Home > Other > CEO's Secret Baby: A Single Dad & Nanny Romance > Page 8
CEO's Secret Baby: A Single Dad & Nanny Romance Page 8

by Natasha L. Black


  “That’s not the worst of it. Me trailing along paving her way with money wasn’t the worst of it. The worst was when she came to me begging for another chance. I told her that I hated her, that she was a whore—I was vicious. She told me she was pregnant. I was furious, because we had agreed we never wanted children. The last thing I wanted was to be tied to her forever. Heather said she’d keep the baby and I could pay child support and never have to see it. But you know me, I had to have control.”

  “You took her back.”

  “Yes. I moved her back in here, insisted she take care of herself. I didn’t want her and the baby around the drinking and drugs and late nights of the clubs she played in the city. So I basically had her on house arrest. She could stay here or go shopping or to exercise class or whatever, but no playing gigs, no band practice. I really acted like I owned her. So when I caught her drinking, it was as much my fault as hers. I picked up her water bottle, took a drink, and it was vodka. I got mad, told her I’d have her declared unfit and take the baby away from her. She said she didn’t care, she didn’t want the baby and she didn’t want to be my prisoner. That the baby was nothing but a meal ticket.

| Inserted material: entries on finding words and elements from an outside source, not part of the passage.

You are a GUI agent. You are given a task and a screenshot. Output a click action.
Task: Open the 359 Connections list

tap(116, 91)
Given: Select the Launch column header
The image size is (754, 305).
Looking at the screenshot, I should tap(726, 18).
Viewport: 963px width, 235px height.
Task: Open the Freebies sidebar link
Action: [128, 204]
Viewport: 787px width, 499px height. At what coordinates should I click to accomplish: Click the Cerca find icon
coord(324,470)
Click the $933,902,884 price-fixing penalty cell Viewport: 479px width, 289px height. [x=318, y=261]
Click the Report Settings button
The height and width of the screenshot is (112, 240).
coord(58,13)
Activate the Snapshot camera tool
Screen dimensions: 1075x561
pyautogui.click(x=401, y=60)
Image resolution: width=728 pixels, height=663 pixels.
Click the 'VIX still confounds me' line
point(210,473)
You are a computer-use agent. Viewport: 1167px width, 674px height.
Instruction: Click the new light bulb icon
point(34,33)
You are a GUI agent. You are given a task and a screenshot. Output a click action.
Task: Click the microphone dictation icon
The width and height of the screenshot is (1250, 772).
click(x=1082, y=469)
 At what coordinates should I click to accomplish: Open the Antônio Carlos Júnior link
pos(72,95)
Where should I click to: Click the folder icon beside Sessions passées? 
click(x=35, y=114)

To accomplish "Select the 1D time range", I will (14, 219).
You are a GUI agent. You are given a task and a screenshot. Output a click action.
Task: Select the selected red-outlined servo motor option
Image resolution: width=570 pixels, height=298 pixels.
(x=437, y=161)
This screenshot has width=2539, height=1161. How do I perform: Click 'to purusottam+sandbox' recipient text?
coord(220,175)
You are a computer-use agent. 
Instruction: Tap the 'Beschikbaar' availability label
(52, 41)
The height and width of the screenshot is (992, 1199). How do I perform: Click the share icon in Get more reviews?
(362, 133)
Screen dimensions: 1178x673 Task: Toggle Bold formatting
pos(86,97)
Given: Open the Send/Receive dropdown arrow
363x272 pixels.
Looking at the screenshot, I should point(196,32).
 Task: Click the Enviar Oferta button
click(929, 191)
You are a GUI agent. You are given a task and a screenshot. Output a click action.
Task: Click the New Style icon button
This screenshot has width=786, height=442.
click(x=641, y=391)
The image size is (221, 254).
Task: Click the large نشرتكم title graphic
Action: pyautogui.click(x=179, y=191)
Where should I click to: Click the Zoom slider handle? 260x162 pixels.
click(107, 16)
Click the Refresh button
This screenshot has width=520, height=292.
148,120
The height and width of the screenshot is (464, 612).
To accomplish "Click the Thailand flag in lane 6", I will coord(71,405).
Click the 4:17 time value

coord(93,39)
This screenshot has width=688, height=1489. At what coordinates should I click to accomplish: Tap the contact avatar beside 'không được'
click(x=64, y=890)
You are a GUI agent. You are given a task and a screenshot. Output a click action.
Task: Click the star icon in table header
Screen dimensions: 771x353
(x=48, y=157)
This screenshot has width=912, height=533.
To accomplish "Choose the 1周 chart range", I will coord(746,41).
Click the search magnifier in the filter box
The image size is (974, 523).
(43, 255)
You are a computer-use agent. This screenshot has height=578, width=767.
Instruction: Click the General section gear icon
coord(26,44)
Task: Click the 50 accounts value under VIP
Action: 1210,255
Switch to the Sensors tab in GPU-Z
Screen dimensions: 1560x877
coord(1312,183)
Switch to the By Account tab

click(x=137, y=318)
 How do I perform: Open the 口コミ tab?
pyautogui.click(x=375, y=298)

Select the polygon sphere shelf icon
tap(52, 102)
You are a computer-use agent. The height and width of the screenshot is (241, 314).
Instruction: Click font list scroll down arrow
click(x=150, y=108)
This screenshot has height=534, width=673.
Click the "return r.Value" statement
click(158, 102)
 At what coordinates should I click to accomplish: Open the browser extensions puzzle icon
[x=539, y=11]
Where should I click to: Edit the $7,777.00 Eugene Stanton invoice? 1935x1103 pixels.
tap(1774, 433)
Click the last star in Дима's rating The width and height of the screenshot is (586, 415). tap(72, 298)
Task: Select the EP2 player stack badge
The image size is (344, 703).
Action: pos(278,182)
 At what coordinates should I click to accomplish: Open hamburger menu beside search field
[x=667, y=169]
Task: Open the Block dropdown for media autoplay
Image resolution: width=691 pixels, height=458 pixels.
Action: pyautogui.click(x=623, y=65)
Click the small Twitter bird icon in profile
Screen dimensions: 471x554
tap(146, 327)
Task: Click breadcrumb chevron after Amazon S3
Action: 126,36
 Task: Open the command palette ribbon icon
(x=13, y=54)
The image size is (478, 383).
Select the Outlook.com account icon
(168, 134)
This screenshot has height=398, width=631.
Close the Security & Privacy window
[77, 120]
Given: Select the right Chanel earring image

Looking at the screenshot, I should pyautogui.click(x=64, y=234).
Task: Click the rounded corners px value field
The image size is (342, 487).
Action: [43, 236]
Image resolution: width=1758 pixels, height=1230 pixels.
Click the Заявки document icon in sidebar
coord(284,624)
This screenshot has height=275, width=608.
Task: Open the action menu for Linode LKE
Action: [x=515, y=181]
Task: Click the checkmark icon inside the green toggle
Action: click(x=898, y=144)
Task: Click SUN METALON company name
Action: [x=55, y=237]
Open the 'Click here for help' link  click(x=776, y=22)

That it might not even be mine.”

  I nodded, because I’d been wondering that.

  “If I could’ve thrown her out, I would have. But I was afraid of what she’d do and where she’d go. So as soon as David was born, I filed for divorce. She signed him away, all her rights, for a generous settlement.”

  “Has she been to see him?”

  “Once, in five years. She came to his first birthday party with this big stupid teddy bear. I had her escorted out. I don’t want him confused, and frankly I was barely recovered from losing her, from being a new father, from the depression I went into. It was all my own doing, my own fault, Jessica. I didn’t put on the brakes and stop myself from going after her and doing everything to keep her. I chased her, showered her with gifts, married her, agreed to anything she wanted and then I tried to control her, keep her in line, make her follow my rules. I didn’t try to know her as a person, and I didn’t want to let her be herself. When I found out what she was like, I was disgusted with myself.”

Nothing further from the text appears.